* _What you are asked to do_
Every line from the line containing "Instruction: Open the" through the final line below is to be repeated exactly; no other line is.

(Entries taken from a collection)
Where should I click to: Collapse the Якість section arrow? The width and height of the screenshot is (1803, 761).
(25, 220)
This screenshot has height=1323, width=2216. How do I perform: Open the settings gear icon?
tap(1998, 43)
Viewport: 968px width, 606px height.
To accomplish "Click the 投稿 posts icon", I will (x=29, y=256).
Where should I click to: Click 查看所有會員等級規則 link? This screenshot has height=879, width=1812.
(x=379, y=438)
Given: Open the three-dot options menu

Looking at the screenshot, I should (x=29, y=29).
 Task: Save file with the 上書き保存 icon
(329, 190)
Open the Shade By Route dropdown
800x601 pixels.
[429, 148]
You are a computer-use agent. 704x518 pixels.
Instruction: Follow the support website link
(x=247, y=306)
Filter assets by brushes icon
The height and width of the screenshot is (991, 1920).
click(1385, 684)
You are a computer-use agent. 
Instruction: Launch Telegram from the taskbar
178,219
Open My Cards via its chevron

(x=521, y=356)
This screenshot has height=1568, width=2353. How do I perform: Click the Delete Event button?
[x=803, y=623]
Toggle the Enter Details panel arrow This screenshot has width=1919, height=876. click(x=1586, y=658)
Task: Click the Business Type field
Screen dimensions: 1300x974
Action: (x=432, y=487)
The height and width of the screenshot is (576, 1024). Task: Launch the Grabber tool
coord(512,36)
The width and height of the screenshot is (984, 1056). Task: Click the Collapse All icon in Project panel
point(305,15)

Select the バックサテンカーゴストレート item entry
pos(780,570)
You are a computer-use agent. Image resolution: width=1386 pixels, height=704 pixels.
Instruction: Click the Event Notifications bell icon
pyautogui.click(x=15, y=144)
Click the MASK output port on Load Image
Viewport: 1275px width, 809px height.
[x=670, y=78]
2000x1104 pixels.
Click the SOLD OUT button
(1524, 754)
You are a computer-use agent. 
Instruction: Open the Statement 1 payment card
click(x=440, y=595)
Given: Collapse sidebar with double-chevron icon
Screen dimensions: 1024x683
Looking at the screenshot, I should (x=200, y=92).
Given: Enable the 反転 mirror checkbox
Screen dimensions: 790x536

* _Answer below_
Instruction: Open the Statement 1 payment card
click(x=440, y=595)
Given: Collapse sidebar with double-chevron icon
Screen dimensions: 1024x683
Looking at the screenshot, I should (x=200, y=92).
Given: Enable the 反転 mirror checkbox
Screen dimensions: 790x536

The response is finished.